New Voices legislation dies in committee in New York and Minnesota, stalls in New Jersey
As 2017-18 legislative sessions come to an end, New Voices legislation has died in two states and remained in committee in one.
New Voices is a student-powered bipartisan movement to give student journalists protection from censorship. Fourteen states have passed New Voices legislation. The most recent, Washington, signed it into law on March 21, 2018.
The last three states with pending New Voices legislation for this session, New York, Minnesota and New Jersey, all failed to move the bills out of committee. New Jersey has a two year legislative session, so the bill could still move out of committee in the next year. The 2017-18 legislative session in eight states, but faltered in , , and , along with the states mentioned above.
In New York, New Voices bills were introduced for the first time in both houses, but didn't advance to a hearing or vote in either. A9801 stalled out in the Assembly Education Committee, while S7721 died in the Senate Education Committee.
“It was really just a matter, I think, of running out of time, and other priorities,” said Mike Simons, the yearbook adviser at Corning-Painted Post High School and a major advocate for the bill.
Both versions of the bill were amended to clarify the protection for student media advisers. The amended bills were then reintroduced to their committees, but failed to move forward. The amended versions of the bill will be brought back to both houses in the next session, Simons said.
New York Assemblywoman Donna Lupardo, a sponsor of the bill, tweeted saying she plans to reintroduce the bill in the next session.
Simons said that while he was disappointed, he had “nothing to gripe about” and was grateful for the support the bill received. Simons said he and the bill sponsors will be working to get “more eyes drawn to it in the fall.”
Lauren Thomas, one of the editors-in-chief of the yearbook at Corning-Painted Post High School, helped advocate for the bill by meeting with legislators. Thomas said she was hopeful that the bill would eventually pass, adding that “being able to have freedom as a student journalist is huge.”
“To me, it’s just giving student journalists the rights we should have as American citizens,” Thomas said. “It’s giving them the same rights as every other journalist.”
In Minnesota, New Voices bill HR 1501,a holdover from the last session, was introduced in the House Education Innovation Policy committee, but never heard.
Lori Keekley, a journalism teacher at St. Louis Park High School and advocate for the bill, said the bill will be reintroduced in the fall.
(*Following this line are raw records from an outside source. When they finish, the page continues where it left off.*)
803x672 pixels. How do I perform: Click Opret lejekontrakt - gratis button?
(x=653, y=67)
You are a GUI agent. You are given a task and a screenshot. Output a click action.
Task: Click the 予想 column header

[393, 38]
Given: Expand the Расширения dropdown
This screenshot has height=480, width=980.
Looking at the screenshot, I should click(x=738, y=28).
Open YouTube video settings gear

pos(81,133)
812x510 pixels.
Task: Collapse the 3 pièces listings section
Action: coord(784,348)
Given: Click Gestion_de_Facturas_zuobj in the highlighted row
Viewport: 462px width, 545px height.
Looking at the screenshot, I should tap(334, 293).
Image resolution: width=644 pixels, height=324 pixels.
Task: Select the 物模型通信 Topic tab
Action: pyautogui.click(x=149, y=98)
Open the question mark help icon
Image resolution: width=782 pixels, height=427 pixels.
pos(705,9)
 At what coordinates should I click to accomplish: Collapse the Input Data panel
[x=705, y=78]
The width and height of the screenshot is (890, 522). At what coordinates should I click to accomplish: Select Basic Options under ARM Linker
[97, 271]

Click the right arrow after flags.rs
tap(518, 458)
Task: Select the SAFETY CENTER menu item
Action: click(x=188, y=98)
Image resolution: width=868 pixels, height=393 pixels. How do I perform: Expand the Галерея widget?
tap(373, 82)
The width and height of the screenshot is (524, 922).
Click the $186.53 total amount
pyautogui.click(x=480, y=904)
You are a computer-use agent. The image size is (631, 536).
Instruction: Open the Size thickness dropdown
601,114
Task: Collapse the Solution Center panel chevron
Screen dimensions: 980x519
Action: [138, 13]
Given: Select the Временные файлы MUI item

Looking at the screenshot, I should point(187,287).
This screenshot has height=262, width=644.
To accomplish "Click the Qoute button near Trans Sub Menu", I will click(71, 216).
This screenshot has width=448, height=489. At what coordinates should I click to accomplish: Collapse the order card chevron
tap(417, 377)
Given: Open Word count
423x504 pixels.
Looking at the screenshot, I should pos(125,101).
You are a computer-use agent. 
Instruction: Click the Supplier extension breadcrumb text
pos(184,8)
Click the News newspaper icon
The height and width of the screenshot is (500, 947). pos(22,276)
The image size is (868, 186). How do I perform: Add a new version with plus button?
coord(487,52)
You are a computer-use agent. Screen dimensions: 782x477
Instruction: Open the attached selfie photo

Keekley said part of the problem during this session was the head of the committee did not support the bill, making it difficult to get it on the agenda.
Minnesota high school and college student journalists led a student lobbying day where they met with legislators and distributed information about the New Voices bill, as well as a postcard campaign, thanking supportive legislators and asking for support from others.
“We still are very hopeful that this is going to move forward and I don’t think we will go away until it does,” Keekley said.
Keekley said she has been in talks with the bill’s sponsor about strategies for the fall, including another student lobbying day and postcard campaign.
Tom McHale, a journalism and English teacher at Hunterdon Central Regional High School, said this is the third time that the bill has been in committee, but not been heard.
McHale said he has not heard any opposition to the bill and is unsure why it hadn’t been heard in the Assembly Education Committee yet. It will be return to the committee after the legislature returns from their break. The New Jersey legislative session does not end until 2019.
McHale said he hopes they can “learn from what we’ve done before.”
“We’re trying to get geared up and ready for the fall after the legislature comes back from break,” McHale said.
*Correction: A previous version of this story states that the New Voices bill in New Jersey had died. The legislative session in New Jersey does not end until 2019 and the bill has not died.